Подводники | страница 10




— Плохие дела твои, Кирсанкин!


— Чем?


— Ты тут, можно сказать, мучаешься, как грешник в аду, а в это время, поди, какой-нибудь суфлер твою жену охаживает. Вот жизнь, а?


Кирсанкин — только что подошедший вестовой, молодой парень. У него красивая жена. Но войне до этого дела нет: через какой-нибудь месяц после свадьбы оторвали от любимой подруги. Он очень тоскует по ней, часто пишет письма. Это всем известно по его же рассказам.


Пробует защищаться:


— Вокруг моей походят. Она у меня строгая…


На вестового набрасываются все:


— Хо-хо! Походят! Нынче какой народ? В два счета обработают…


— Ты бы, Кирсанкин, до поры до времени не трогал жену. Тогда бы можно еще надеяться. А то только растравил бабу…


— Будь у нее дети — могла бы терпеть. Дети не дают женщине баловаться. А без них — конец! Пиши пропало — баба…


Вестовой огрызается, пуская ругань в двадцать пять оборотов. Не помогает! Еще хуже нападают, точно он является главным виновником их кошмарной жизни.
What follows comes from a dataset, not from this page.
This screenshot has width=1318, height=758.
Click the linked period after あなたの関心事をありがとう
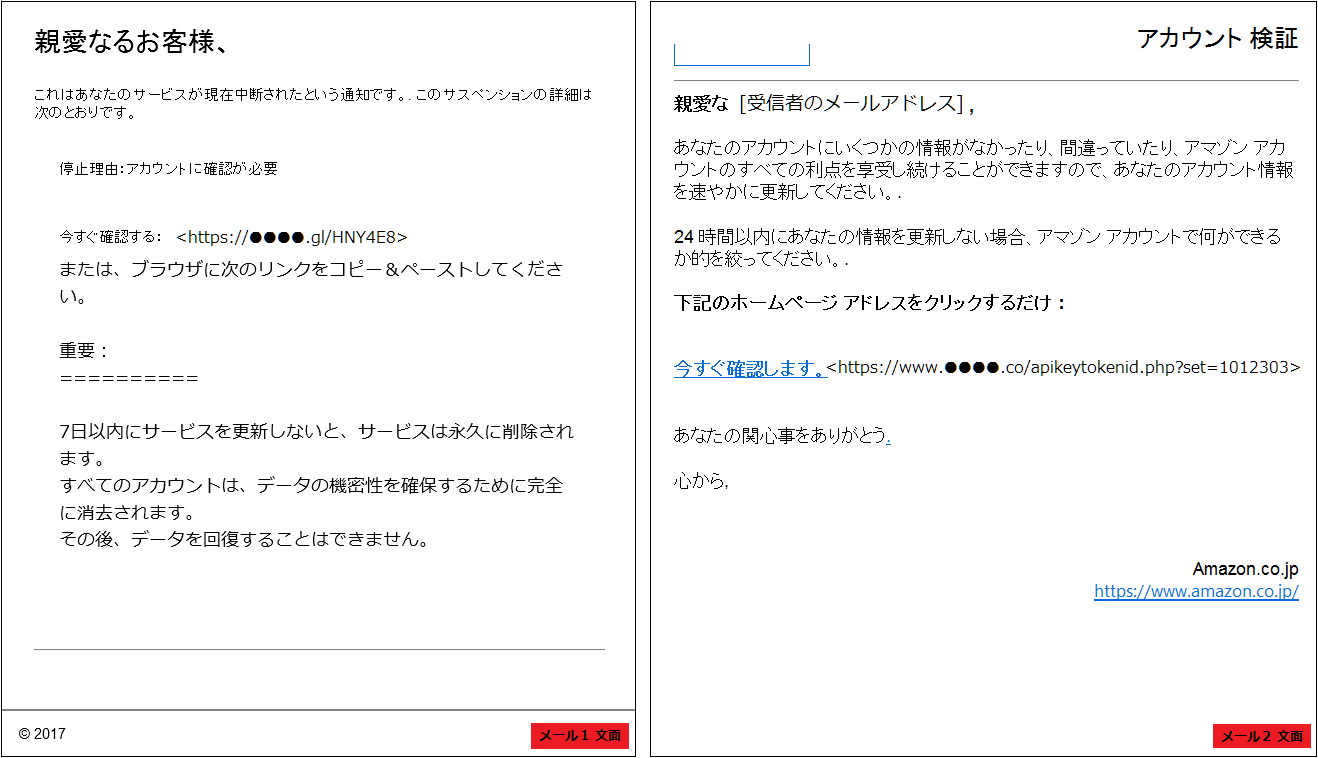pyautogui.click(x=888, y=435)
— Не то еще, братцы, может случиться. Вернется, скажем, Кирсанкин, домой, а у жены — памятник нерукотворенный. Будет пестовать да приговаривать: «Весь в отца! Вылитый! И мордашка, и глазки, и пяточки!» Вот где обида…


Веселье разгорается:


— Добро бы от русского. А то ведь теперь немцев набрали — пропасть! Даже в селах есть. А наши бабы набрасываются на них с такой жадностью, точно акулы на мясную приманку. Знал я одну солдатку. Правду сказать, с дурцой она немножко. Ходит по соседкам и все рассказывает: «Все было ладно, все как следует быть. А как почуяла я под сердцем, так и покою лишилась. Уж очень боязно: а ну да как по-русски не будет говорить?..»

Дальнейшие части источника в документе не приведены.